Step 3 — Dependents (claim credits)
Multiply qualifying children under 17 × $2,000 + other dependents × $500. Enter the total. The credit phases out at $200K (single) / $400K (married).
Step 4(a) — Other income
Annual income not subject to withholding: interest, dividends, retirement income, gig/1099 work. Adding it here causes more federal tax to be withheld from your wages, so you don't owe at year-end.
Step 4(b) — Itemized deductions
If you'll itemize and your total deductions exceed the standard deduction, enter the difference. Reduces withholding. Most filers leave this blank.
Step 4(c) — Extra withholding
Additional flat dollar amount withheld per paycheck. Use this to offset side income, multiple jobs, or a known shortfall.
How withholding is actually calculated (the math)
Behind the scenes, payroll software follows the IRS Percentage Method (Pub 15-T) in 5 steps. Let's walk through a worked example: a single filer earning $2,500 biweekly, no dependents, no adjustments.

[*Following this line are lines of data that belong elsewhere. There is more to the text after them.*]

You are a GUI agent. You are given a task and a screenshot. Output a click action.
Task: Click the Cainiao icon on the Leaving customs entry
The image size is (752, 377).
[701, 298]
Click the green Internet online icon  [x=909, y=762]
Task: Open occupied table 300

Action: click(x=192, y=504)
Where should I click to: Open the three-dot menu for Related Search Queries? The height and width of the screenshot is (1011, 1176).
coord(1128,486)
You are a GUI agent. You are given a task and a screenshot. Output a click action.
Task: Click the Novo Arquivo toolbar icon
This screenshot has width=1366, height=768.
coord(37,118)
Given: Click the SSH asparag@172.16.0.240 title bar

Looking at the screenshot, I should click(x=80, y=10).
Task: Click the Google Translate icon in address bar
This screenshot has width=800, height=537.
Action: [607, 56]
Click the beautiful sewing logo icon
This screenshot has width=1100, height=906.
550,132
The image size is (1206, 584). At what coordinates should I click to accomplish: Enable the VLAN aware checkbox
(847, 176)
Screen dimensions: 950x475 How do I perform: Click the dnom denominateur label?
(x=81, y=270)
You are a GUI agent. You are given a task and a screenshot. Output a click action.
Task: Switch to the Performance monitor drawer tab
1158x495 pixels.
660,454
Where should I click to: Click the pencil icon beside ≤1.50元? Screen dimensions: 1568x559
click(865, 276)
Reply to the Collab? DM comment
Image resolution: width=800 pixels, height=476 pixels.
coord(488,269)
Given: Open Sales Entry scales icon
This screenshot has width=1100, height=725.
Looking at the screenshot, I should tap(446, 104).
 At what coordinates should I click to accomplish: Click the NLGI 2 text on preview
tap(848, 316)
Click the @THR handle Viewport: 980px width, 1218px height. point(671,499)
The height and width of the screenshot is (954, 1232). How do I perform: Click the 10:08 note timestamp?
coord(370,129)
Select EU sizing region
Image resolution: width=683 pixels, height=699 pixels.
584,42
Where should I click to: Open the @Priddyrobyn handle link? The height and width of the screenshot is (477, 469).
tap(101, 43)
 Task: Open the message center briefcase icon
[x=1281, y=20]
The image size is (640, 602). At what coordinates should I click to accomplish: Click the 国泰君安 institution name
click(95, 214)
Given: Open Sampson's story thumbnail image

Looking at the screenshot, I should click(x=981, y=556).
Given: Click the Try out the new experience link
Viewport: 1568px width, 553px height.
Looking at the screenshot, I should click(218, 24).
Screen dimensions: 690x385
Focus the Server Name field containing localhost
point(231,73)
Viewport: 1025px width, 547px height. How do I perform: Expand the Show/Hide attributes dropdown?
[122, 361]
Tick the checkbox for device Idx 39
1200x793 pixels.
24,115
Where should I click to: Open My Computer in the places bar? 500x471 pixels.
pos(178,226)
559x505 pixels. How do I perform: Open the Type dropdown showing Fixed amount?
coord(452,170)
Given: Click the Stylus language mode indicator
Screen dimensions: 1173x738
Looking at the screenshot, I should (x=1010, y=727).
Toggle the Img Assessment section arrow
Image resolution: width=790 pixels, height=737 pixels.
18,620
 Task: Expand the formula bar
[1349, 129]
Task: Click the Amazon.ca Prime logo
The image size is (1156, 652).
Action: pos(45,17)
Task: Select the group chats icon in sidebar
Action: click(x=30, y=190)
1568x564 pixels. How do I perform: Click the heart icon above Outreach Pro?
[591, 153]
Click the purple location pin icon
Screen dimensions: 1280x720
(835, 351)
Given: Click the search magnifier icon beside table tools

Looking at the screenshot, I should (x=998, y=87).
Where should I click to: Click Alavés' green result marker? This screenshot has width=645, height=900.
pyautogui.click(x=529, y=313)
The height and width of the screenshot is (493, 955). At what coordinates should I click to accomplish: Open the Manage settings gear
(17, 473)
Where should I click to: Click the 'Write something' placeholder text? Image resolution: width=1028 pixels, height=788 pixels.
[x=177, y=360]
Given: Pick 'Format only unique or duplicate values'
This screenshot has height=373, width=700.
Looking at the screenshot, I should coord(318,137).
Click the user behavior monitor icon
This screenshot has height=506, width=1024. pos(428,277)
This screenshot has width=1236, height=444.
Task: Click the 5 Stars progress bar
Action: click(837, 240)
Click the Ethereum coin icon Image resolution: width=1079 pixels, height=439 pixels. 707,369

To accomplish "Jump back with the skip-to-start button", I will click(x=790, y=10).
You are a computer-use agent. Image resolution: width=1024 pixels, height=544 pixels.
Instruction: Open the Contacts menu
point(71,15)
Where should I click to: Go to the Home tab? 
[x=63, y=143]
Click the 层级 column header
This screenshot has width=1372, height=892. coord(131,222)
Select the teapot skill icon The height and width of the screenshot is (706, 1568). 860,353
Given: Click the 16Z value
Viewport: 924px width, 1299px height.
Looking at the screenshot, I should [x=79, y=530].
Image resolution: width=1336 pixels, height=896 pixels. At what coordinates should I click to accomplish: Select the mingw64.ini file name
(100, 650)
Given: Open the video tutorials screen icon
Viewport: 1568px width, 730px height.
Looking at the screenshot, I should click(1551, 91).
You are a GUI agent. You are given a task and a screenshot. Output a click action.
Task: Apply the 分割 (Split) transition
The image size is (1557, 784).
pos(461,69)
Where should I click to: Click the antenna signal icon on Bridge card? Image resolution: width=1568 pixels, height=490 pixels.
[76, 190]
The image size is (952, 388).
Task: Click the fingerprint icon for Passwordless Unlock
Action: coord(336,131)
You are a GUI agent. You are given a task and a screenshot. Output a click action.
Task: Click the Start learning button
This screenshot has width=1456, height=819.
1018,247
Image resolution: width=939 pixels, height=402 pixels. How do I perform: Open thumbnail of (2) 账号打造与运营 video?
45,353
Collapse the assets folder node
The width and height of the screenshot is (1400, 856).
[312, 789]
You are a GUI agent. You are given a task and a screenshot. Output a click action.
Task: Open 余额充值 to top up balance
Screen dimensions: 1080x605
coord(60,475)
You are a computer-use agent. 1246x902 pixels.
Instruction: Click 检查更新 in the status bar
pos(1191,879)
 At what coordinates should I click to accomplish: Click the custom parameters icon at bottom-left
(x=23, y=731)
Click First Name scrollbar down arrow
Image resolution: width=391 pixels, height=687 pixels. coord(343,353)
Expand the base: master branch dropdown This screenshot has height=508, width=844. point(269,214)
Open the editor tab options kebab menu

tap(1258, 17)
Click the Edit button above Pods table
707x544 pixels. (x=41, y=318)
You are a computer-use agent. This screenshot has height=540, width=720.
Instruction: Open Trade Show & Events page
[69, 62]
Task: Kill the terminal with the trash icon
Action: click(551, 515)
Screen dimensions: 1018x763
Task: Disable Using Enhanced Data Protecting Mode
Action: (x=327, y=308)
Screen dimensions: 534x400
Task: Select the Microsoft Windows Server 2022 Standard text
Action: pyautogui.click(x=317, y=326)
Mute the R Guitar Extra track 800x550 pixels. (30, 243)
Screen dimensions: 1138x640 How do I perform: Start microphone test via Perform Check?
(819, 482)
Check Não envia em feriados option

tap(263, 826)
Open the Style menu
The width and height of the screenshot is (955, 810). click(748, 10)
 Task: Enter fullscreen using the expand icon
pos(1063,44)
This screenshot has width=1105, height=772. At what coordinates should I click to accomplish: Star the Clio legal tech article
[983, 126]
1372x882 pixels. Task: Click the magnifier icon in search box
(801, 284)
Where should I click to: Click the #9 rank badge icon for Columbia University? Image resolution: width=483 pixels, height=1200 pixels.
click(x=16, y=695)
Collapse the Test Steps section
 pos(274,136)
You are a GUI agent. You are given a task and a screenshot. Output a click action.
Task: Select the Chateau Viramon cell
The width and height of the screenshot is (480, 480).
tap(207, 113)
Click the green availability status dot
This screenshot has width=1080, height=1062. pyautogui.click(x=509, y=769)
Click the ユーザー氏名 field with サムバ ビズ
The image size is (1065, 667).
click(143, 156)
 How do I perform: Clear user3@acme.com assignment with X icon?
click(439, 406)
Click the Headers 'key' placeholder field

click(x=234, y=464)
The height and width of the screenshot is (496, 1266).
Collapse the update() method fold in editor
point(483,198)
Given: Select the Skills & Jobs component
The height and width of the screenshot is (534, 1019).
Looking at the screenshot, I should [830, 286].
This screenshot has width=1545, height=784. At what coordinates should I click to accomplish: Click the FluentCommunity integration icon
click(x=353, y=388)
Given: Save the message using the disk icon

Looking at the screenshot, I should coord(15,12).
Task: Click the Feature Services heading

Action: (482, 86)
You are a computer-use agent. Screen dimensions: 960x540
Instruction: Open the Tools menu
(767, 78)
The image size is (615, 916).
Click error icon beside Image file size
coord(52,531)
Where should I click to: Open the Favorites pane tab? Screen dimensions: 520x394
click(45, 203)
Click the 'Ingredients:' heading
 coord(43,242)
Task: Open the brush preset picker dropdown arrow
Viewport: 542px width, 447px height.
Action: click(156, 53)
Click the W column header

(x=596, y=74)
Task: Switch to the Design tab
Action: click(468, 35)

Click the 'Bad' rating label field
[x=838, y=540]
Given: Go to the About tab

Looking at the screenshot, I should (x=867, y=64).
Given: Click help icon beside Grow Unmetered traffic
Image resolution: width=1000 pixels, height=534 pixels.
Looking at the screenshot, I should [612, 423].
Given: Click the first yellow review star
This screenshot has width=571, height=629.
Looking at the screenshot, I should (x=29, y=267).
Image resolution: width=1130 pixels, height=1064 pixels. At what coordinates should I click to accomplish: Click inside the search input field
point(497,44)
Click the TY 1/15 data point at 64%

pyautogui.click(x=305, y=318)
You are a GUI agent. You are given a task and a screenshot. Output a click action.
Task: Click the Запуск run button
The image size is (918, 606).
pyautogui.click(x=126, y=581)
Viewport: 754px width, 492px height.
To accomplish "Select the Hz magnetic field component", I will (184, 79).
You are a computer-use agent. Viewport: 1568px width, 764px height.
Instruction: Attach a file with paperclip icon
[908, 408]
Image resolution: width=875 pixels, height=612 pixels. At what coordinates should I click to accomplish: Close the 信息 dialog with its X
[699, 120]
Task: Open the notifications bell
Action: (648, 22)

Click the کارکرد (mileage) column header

Worked example: single, $2,500 biweekly, no dependents
- Annualize wages: $2,500 × 26 = $65,000
- Subtract standard deduction: $65,000 − $16,100 (2026 single) = $48,900 taxable
- Apply 2026 federal brackets: 10% on first $12,400 + 12% on $12,401–$50,400. Tax on $48,900: $1,240 + ($48,900 − $12,400) × 12% = $1,240 + $4,380 = $5,620
- Subtract tax credits (Step 3): $0 (no dependents). Annual tax: $5,620
- Divide by pay periods: $5,620 ÷ 26 = $216 per paycheck
If extra withholding (Step 4c) is $50/check, total federal withholding = $266. If filing married jointly, Step 1 selection changes the bracket structure to use married brackets, dramatically reducing the calculation.
The 2 calculation methods: Employers can use either the Wage Bracket Method (lookup tables for wages up to $100K) or the Percentage Method (formula-based, used for all incomes by most modern payroll software). Both produce identical results for typical wages. ADP, Paychex, Gusto, and QuickBooks Payroll all default to the Percentage Method.
Bonus and supplemental wages are handled differently — typically a flat 22% federal withholding (37% for amounts above $1M/year), regardless of W-4. This is why a $10,000 bonus has $2,200 withheld up front, even though your effective tax rate may be lower. The difference reconciles at year-end on your tax return.
10 common life event scenarios
Submit a new W-4 to your employer within 10 days of any of these life changes to keep withholding accurate:
1. Got married this year
Both spouses should submit new W-4s with "Married filing jointly" status (assuming you'll file MFJ). If you both work, check Step 2(c) on the higher earner's W-4. If only one works, the other can leave their W-4 alone or claim "exempt" if they had zero income.
2. Got divorced
Switch back to "Single" or "Head of Household" if you have qualifying dependents. Update Step 3 to reflect which kids you'll claim (only one parent claims each child per IRS rules). Withholding will likely increase since single brackets compress earlier than married.
3. Had or adopted a child
Add $2,000 to your Step 3 amount per qualifying child under 17. Withholding drops, take-home pay goes up. The Child Tax Credit phases out for high earners ($200K single / $400K married) — high-income filers should manually reduce Step 3 to avoid under-withholding.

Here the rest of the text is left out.